§ **EXCERPTED RECORDS**:
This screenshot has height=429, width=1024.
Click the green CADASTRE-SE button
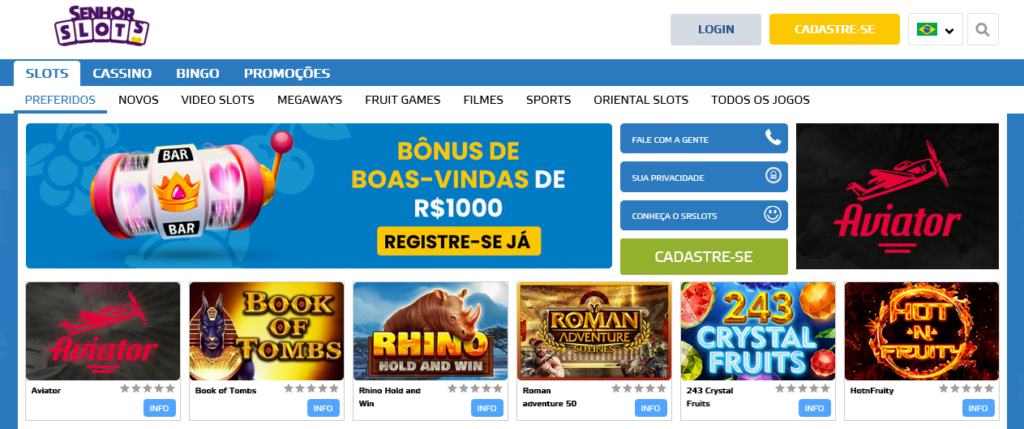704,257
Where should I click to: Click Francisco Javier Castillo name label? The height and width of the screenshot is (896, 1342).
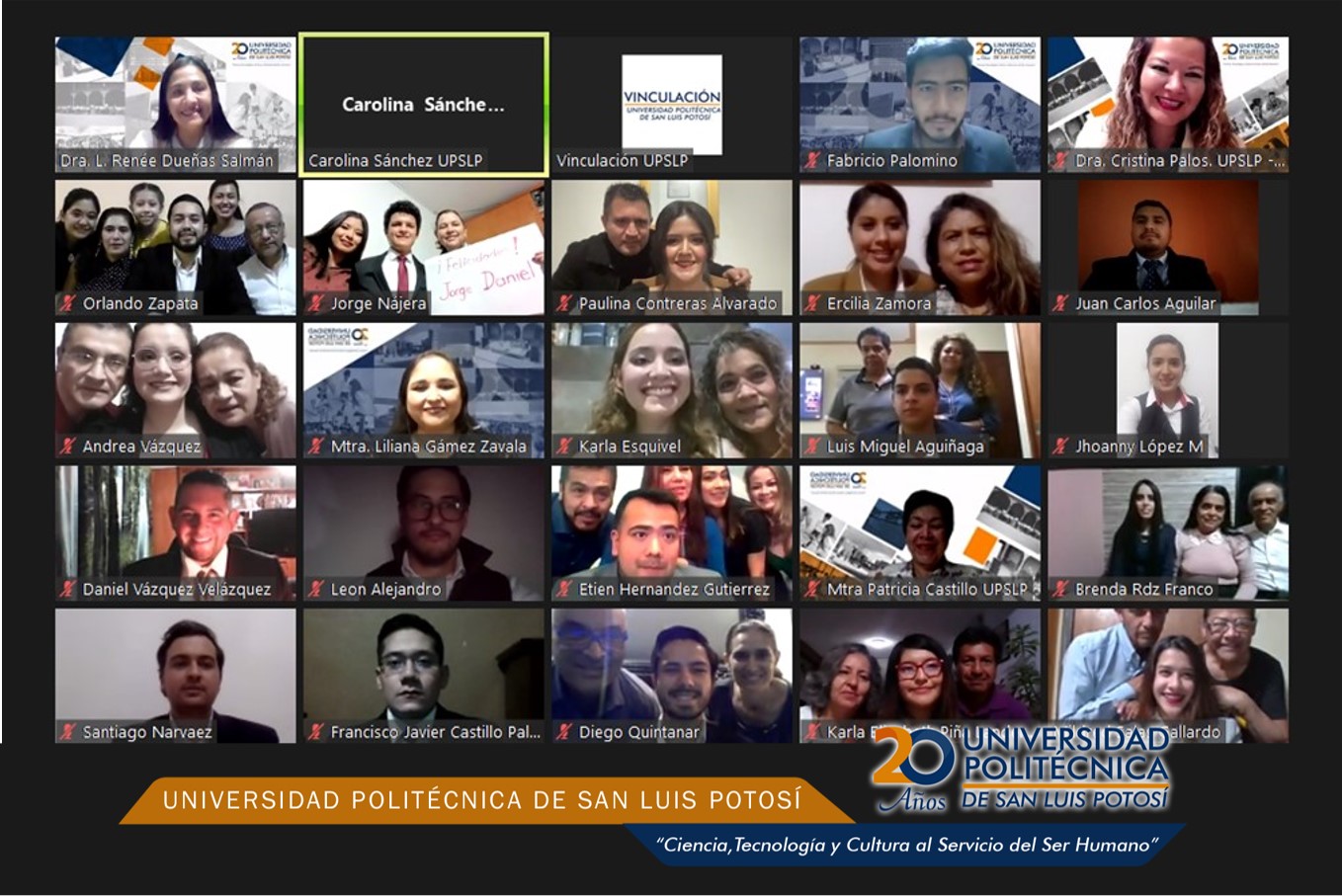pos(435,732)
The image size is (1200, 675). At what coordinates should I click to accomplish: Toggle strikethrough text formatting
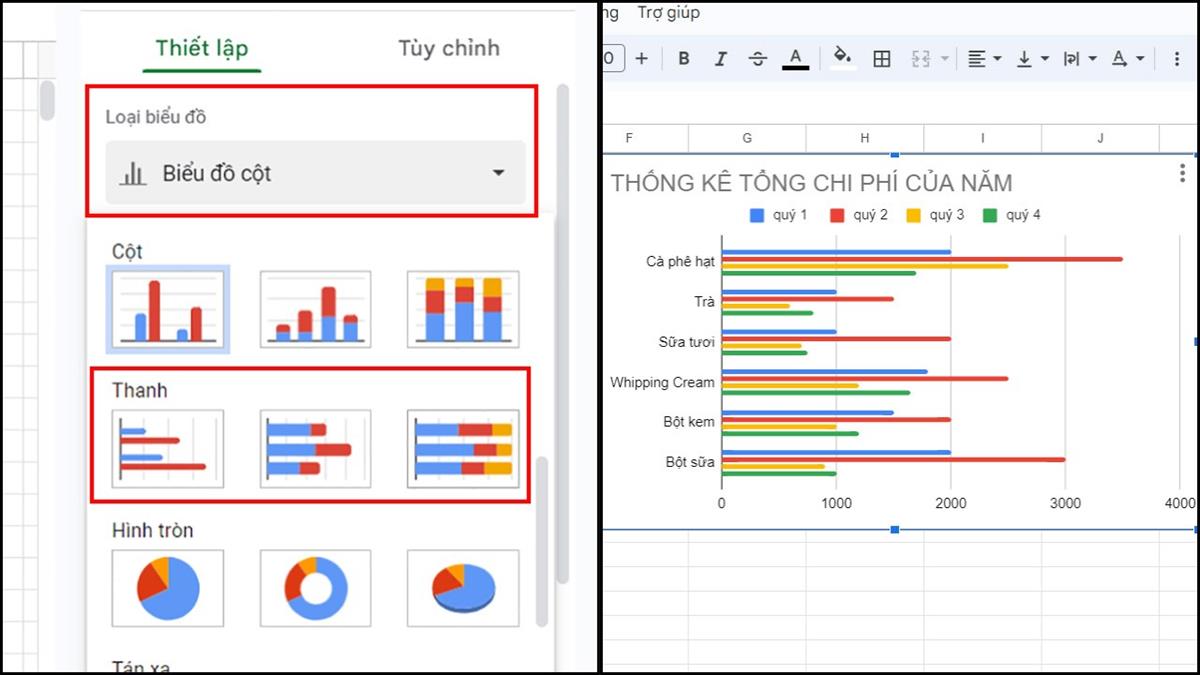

§ **TASK INSTRUCTIONS**: Would you copy out every entry above word for word, without the pictures?

§ **SOLVED PROBLEM**:
This screenshot has height=429, width=1024.
Click the green CADASTRE-SE button
704,257
Where should I click to: Click Francisco Javier Castillo name label? The height and width of the screenshot is (896, 1342).
pos(435,732)
The image size is (1200, 675). At what coordinates should I click to accomplish: Toggle strikethrough text formatting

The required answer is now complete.